## Given records
● ● ●

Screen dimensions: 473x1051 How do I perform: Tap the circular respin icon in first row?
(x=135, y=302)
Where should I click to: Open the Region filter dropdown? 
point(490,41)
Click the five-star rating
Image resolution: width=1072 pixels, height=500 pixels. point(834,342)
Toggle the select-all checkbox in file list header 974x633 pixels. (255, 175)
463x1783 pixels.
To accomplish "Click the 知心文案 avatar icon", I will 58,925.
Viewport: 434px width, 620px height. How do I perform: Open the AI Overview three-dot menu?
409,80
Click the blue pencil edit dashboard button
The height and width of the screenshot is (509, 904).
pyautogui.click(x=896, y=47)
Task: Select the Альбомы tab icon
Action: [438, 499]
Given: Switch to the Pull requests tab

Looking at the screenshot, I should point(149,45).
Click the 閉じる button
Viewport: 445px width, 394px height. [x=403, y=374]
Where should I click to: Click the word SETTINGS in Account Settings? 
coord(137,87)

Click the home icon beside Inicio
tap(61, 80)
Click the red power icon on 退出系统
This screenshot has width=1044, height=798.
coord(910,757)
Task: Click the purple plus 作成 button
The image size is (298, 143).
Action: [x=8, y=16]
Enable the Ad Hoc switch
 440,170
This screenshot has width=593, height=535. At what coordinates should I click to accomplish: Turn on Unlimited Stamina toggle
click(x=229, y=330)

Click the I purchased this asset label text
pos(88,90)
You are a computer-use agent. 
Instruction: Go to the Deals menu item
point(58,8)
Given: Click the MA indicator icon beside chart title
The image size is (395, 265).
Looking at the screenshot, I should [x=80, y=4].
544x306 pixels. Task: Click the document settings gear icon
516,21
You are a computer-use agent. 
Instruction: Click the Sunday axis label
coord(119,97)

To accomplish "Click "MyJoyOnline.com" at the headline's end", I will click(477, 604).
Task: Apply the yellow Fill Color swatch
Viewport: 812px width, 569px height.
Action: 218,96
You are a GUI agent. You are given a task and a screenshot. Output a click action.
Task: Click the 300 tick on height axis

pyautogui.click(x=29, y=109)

● ● ●

## What is required
A single number is needed: the count of lines in the records that include "will".

## Answer to this problem
2